DATA ROWS:
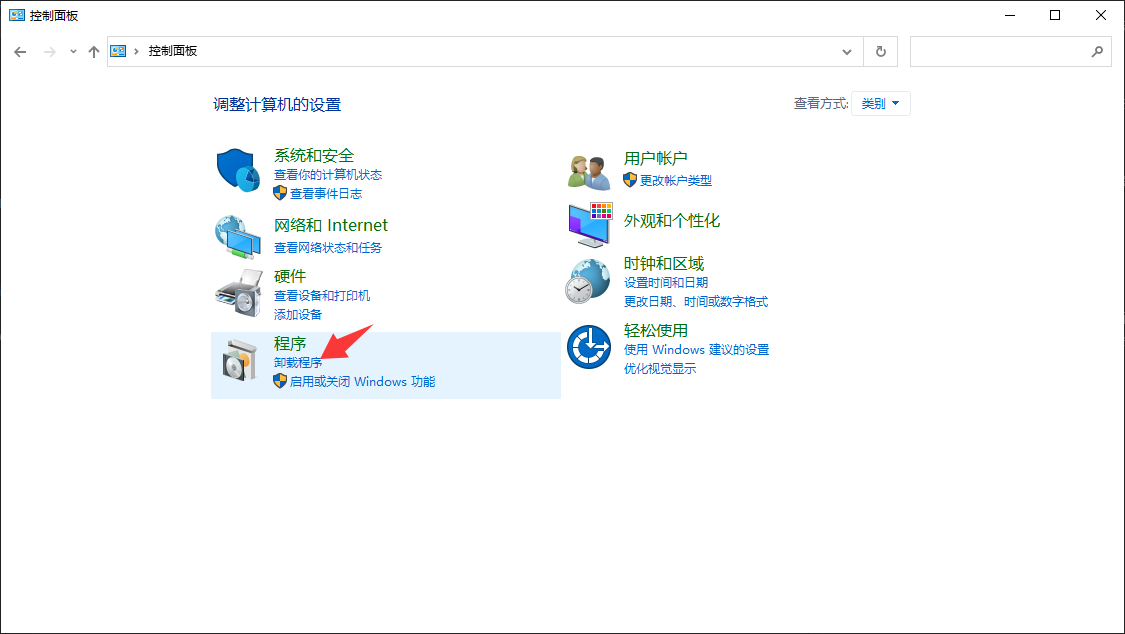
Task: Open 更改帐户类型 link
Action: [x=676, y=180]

* * *

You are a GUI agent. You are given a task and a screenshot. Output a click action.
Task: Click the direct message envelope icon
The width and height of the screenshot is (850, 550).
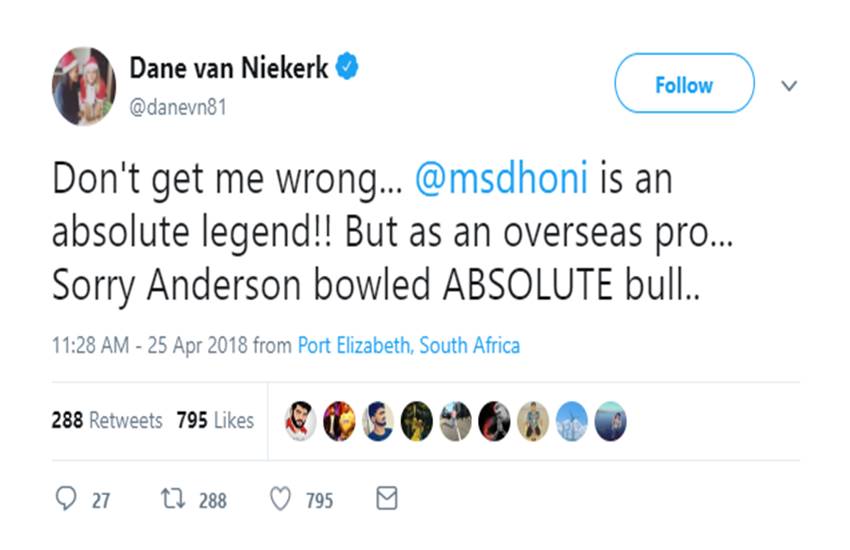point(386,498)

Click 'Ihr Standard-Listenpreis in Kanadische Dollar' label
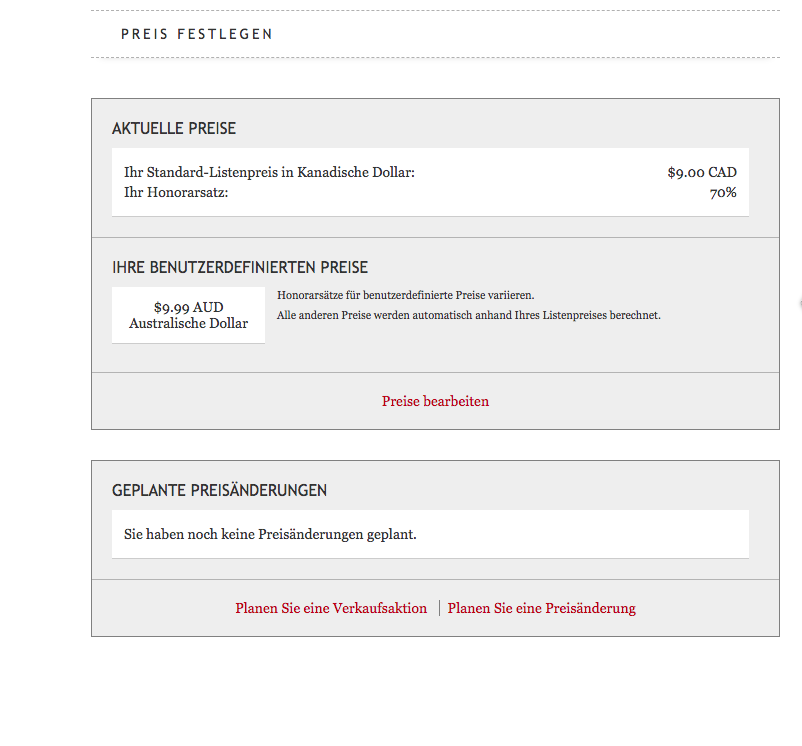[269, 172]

--

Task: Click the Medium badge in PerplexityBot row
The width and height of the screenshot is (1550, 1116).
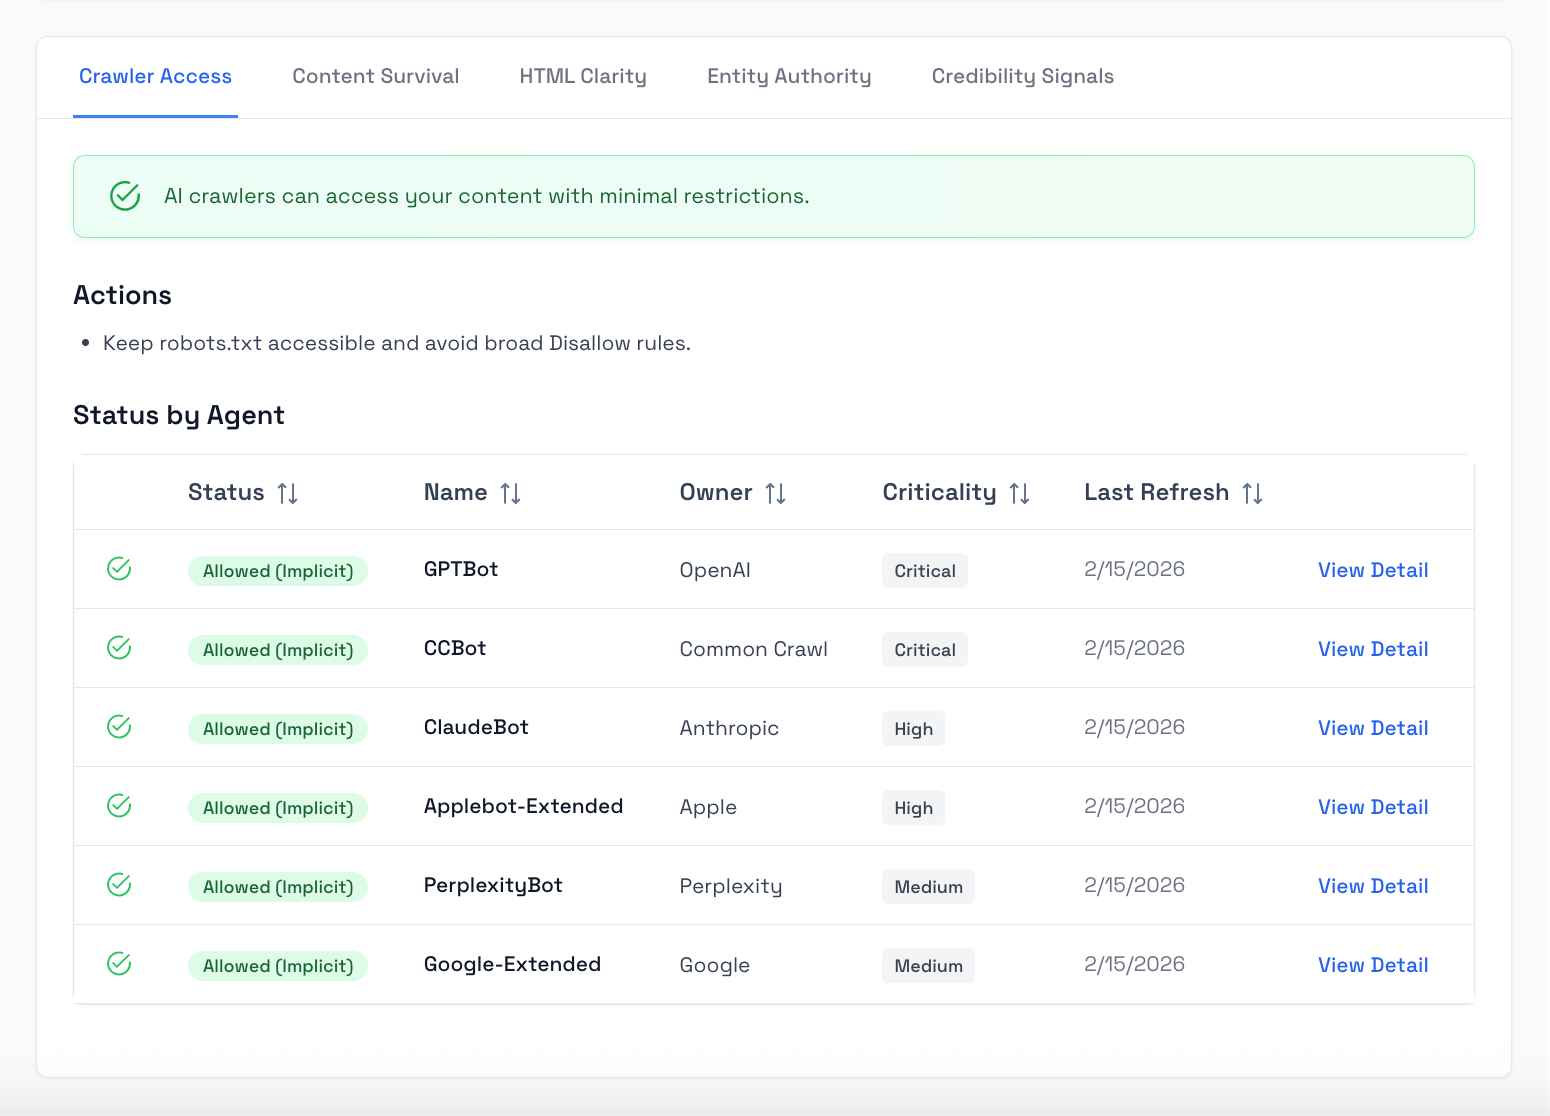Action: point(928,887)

INSTRUCTIONS FOR THE TASK:
Count the lines in the records that contain the word "height". Reply with only the number.

RESULT BELOW:
2